Ein kurzer, heftiger Ausbruch der Freude erschütterte am letzten Dienstag um 14.18 Uhr die Produktionsfirma Filmgerberei an der Zürcher Gasometerstrasse, als per Livestream die Oscar-Nominierung für ihren Kurzfilm «Ala Kachuu – Take and Run» bekannt wurde. «Angesichts der frühen Nachmittagsstunde haben wir aber brav aufs Anstossen verzichtet und die Feier erst am Mittwochabend nachgeholt», erzählt Regisseurin Maria Brendle (38) SonntagsBlick.
«Doch auch wenn ich mal zehn Minuten für mich habe, kann ich noch immer nicht wirklich glauben, was da gerade passiert und dass wir uns als Nächstes überlegen können, wann genau wir für die Gala vom 27. März nach Hollywood fliegen.»
Ein Raclette-Abend und seine Folgen
Rückblende: Als Brendle in Zürich eines Abends einen Bekannten zum Raclette einlädt, zeigt er ihr Fotos seiner Ferien in Kirgisistan. Auf einem Bild fällt Brendle eine traurige Frau auf. Der Bekannte erzählt ihr vom Brautraub, der Entführung und Zwangsverheiratung, der in Kirgisistan jährlich rund 12'000 Frauen zum Opfer fallen. «Ich war völlig konsterniert, auch weil ich vorher noch nie etwas davon gehört hatte, und wusste, dass ich mit meinen Mitteln etwas dagegen unternehmen wollte. Mit meinem Medium, dem Film, einer friedlichen Waffe.»
Im Herbst 2016 lernt Brendle die Produzenten Nadine Lüchinger (43) und Flavio Gerber (35) kennen und schickt ihnen einen ersten Drehbuch-Entwurf.
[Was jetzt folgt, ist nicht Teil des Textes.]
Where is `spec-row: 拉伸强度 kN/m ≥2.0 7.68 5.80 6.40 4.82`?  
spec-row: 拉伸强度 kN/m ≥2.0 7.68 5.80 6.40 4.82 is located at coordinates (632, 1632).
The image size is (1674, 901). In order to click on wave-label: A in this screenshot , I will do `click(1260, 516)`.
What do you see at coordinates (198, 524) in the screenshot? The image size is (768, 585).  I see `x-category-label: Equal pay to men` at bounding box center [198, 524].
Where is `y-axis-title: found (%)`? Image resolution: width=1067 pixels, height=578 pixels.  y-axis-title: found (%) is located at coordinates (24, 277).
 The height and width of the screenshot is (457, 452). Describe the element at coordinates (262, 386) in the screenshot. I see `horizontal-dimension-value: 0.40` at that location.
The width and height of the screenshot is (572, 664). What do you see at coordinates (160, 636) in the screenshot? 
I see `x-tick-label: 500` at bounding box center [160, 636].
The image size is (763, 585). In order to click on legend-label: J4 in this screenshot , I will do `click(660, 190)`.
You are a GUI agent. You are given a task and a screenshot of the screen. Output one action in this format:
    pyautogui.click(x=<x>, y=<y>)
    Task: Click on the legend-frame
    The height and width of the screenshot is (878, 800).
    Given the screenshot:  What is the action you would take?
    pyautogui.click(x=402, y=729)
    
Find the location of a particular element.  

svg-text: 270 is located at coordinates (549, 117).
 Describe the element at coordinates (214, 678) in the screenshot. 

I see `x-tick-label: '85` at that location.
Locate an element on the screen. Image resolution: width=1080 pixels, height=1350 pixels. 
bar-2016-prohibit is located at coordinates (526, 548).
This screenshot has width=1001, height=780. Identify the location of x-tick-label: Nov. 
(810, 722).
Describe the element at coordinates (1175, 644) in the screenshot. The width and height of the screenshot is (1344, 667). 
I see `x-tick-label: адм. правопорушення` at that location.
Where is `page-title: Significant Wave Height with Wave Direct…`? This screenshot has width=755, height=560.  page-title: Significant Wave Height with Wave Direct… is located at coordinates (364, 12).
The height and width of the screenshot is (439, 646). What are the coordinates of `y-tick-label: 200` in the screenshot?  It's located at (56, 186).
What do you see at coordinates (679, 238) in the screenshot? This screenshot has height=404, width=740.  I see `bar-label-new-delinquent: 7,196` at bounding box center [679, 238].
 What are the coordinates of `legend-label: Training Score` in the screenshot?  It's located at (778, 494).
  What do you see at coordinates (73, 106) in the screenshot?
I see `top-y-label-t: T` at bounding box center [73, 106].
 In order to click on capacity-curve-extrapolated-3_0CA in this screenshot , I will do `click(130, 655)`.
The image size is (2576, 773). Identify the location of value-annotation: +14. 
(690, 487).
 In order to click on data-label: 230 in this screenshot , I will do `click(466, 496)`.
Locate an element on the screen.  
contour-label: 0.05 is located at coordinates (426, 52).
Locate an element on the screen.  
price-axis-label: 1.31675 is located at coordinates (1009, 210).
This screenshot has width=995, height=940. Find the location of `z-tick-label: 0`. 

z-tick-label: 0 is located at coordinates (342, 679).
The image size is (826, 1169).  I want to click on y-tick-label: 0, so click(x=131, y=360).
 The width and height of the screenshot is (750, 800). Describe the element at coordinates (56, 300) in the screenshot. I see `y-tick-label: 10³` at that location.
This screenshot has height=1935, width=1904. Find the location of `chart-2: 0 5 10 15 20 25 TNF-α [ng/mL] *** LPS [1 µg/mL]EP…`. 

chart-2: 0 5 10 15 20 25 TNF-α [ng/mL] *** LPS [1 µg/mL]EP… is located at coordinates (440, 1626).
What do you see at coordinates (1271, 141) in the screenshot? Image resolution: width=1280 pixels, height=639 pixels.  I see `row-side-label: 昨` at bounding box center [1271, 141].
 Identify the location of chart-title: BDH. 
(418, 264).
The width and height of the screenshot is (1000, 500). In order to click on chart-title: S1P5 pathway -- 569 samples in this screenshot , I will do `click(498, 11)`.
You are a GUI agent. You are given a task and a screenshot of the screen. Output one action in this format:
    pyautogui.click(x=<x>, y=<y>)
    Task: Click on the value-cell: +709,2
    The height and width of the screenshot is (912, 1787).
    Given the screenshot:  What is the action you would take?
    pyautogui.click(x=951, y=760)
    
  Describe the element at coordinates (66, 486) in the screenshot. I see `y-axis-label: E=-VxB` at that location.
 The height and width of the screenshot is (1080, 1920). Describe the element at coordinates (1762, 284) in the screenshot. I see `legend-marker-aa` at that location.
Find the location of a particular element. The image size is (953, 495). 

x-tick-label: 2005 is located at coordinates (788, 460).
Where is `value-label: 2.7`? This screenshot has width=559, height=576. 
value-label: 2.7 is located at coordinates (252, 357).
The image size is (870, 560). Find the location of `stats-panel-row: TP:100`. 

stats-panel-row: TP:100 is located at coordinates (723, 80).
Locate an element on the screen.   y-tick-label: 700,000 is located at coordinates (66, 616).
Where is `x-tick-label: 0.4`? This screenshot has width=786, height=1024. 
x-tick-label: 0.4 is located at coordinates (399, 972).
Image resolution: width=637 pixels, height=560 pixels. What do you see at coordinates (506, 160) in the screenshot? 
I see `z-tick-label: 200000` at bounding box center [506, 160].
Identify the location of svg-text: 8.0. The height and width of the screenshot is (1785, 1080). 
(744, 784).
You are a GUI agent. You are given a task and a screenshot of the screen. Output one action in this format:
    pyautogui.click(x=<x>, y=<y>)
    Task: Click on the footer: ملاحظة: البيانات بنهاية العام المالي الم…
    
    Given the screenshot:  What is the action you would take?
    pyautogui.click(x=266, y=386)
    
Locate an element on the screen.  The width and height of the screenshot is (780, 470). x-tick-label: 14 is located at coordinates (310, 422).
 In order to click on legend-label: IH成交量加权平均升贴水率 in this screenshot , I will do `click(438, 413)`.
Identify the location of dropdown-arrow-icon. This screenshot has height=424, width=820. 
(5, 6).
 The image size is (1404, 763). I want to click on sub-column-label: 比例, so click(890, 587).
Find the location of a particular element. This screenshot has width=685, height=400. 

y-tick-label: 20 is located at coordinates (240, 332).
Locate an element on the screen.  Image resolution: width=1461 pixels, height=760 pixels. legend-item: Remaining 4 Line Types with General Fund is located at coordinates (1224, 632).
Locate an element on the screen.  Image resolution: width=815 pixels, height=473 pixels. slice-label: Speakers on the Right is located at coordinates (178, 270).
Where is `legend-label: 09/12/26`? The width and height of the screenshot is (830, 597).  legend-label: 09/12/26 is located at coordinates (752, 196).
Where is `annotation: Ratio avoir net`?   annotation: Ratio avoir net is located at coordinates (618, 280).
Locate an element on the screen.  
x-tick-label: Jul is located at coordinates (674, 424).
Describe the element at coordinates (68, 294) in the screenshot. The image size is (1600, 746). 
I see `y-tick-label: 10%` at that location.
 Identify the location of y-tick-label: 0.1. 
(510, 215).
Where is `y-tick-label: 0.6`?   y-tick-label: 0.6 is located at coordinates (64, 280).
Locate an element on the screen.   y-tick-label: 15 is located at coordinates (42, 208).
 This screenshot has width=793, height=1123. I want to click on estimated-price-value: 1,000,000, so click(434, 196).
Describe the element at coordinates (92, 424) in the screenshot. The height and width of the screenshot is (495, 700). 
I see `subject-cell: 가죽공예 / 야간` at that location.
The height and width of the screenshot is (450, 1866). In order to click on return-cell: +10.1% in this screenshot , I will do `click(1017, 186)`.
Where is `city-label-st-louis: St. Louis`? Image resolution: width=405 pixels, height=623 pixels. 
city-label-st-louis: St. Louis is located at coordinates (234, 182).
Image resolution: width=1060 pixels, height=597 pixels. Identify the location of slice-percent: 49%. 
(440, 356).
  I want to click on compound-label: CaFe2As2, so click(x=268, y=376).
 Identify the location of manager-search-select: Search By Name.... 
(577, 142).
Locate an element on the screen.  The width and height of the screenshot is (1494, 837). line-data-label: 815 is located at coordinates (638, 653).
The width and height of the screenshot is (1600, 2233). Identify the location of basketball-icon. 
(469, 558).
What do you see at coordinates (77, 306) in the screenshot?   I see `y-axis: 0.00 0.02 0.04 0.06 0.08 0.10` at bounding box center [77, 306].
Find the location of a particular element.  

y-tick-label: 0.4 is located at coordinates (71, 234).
Die Begeisterung ist gegenseitig. 2018 ist Brendle erstmals für Recherchen vor Ort, die 13-tägigen Dreharbeiten finden im September 2019 statt.
«Wir waren natürlich sehr vorsichtig, weil die offiziellen Stellen wissen, dass der Brautraub etwas Verwerfliches ist. Unsere lokalen Gewährsleute haben uns empfohlen, ohne Bewilligung zu drehen, weil es sonst bloss höhere Geldforderungen gegeben hätte. Bei der Einreise gaben wir an, ein Reisevideo zu machen. Wir haben Crew-intern auch ein temporäres Social-Media-Verbot erlassen, damit niemand unseren jeweiligen Standort feststellen konnte.»
Leidenschaft zum Film vom Grossvater geerbt
Als Regisseurin war es für Brendle massgebend, die eigene Position zurückzustellen. «Nicht plakativ zu sagen, ihr macht was falsch, sondern die Menschen auf eine emotionale Reise mitzunehmen. Kein Erklärvideo anzufertigen, sondern einen möglichst spannenden Film.»
Die Leidenschaft für das bewegte Bild lernt sie, aufgewachsen in der Bodenseeregion in Hegau, erbt sie von ihrem Grossvater. «Er hat Super-8-Filme gedreht und sie selber geschnitten. Ich erinnere mich noch an Filmstreifen auf einer Wäscheleine.»
Während eines Praktikums beim regionalen Fernsehen realisiert Brendle, dass das News-Geschäft nicht exakt ihre Sache ist. «Nach einer Unfallreportage wurde mir schlagartig bewusst: Ich will Geschichten erzählen, nicht Geschichten hinterherrennen.» 2008 bewirbt sie sich an der Zürcher Hochschule der Künste. «Ich hatte das Glück, nebenher gleich in der Branche arbeiten zu dürfen, und zwar erst noch für die bekannte Casterin Corinna Glaus. Von ihr habe ich enorm viel gelernt.»
Bis 2020 studiert Brendle auch Neurowissenschaften in Köln (D). «Dieses Interesse für die Tiefe der Dinge entspricht meiner Wesensart. Und ich spüre gerne in mich selber rein. Wenn man sich zu viel an anderen orientiert, kann man auch scheitern. Solange ich einigermassen zufrieden bin mit mir, habe ich eine Grundbasis an Glück.» Und aus diesem Glück entsteht offensichtlich grosse Kunst.